The official forecast from the currency strategy team at Citi, the foreign exchange market's single biggest player, is for the dollar to rise past parity to the euro in the third quarter of this year.
But Buiter, a past member of the Bank of England's Monetary Policy Committee and professor at Yale, Cambridge and the London School of Economics, said there was the potential for the next batch of US jobs numbers to trigger a slide.
That largely reflects doubts about the solidity of US growth, backed by poor retail sales and durable goods data this month, and his belief that the Federal Reserve will not raise US interest rates until at least December.
"There is the suspicion that the US economy is weaker than we think," Buiter said. "The next batch of US labour (figures) will be unusually important. If they confirm that weakness then we are likely to see more downward pressure on the dollar."

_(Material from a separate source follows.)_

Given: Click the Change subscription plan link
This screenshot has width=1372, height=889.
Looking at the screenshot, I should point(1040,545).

He and his colleagues from the bank's economics team said they stood by official forecasts for the dollar to strengthen further in the longer run, given the prospect of a prolonged programme of money-printing by the European Central Bank. But Buiter said expectations the Fed will hike rates in the third quarter of this year now looked misplaced. "The market is still behind the curve on the Fed increases, they are likely to move later and therefore you could expect some relative weakening on the dollar," he said.

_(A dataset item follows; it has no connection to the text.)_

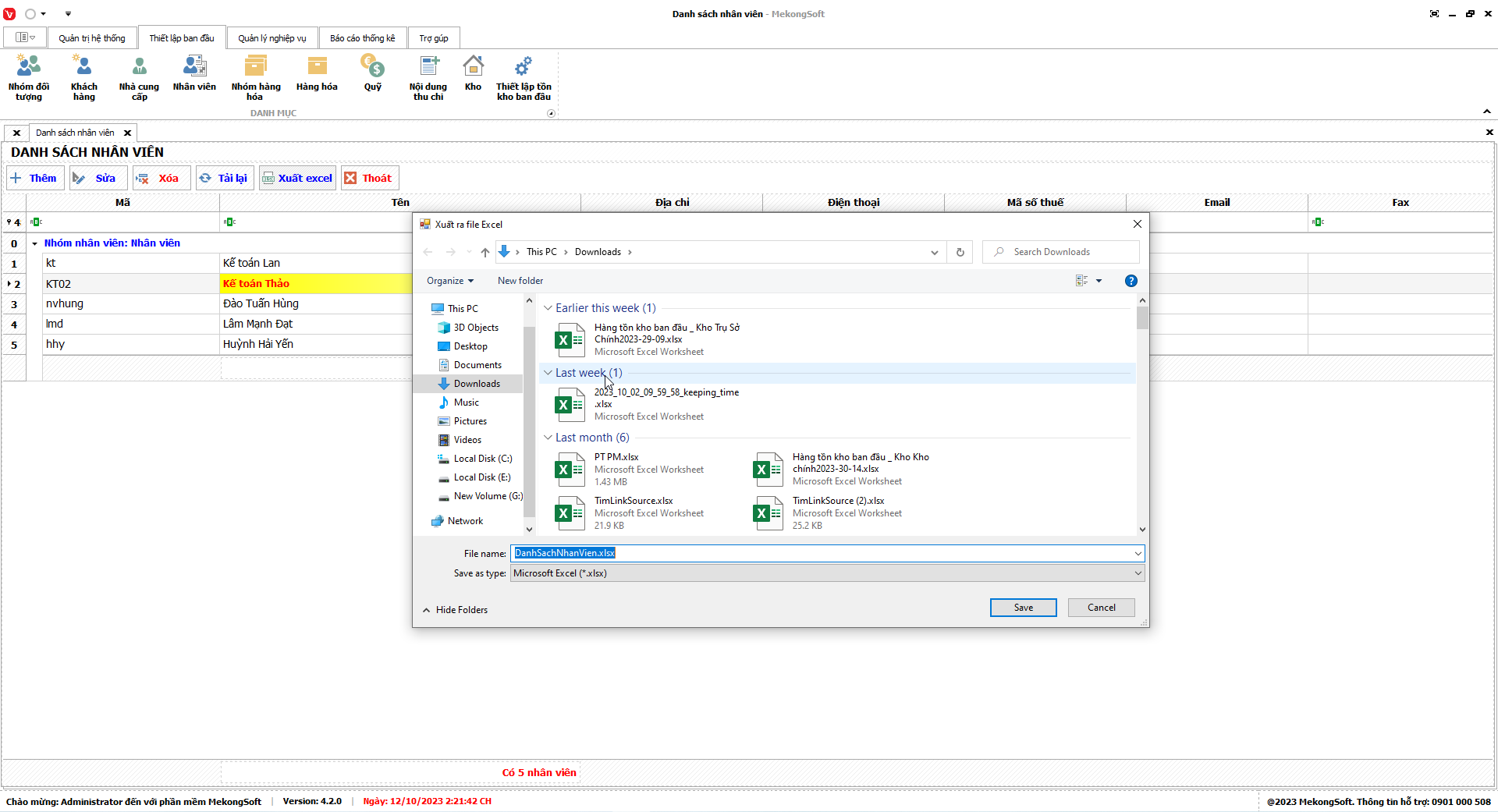
Task: Click the File name input field
Action: click(819, 553)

After months when the major banks all predicted inexorable gains for the dollar, the first cracks have begun to appear.
On March 19, HSBC said it now expected the euro to be worth $1.20 by the end of 2017, arguing that a nearly uninterrupted rally in the dollar since June was nearing its end. Analysts from J P Morgan have voiced similar doubts. The euro traded at $1.0860 per dollar on Friday, up 0.2 percent on the day, and roughly halfway between the lows and highs of a volatile two weeks.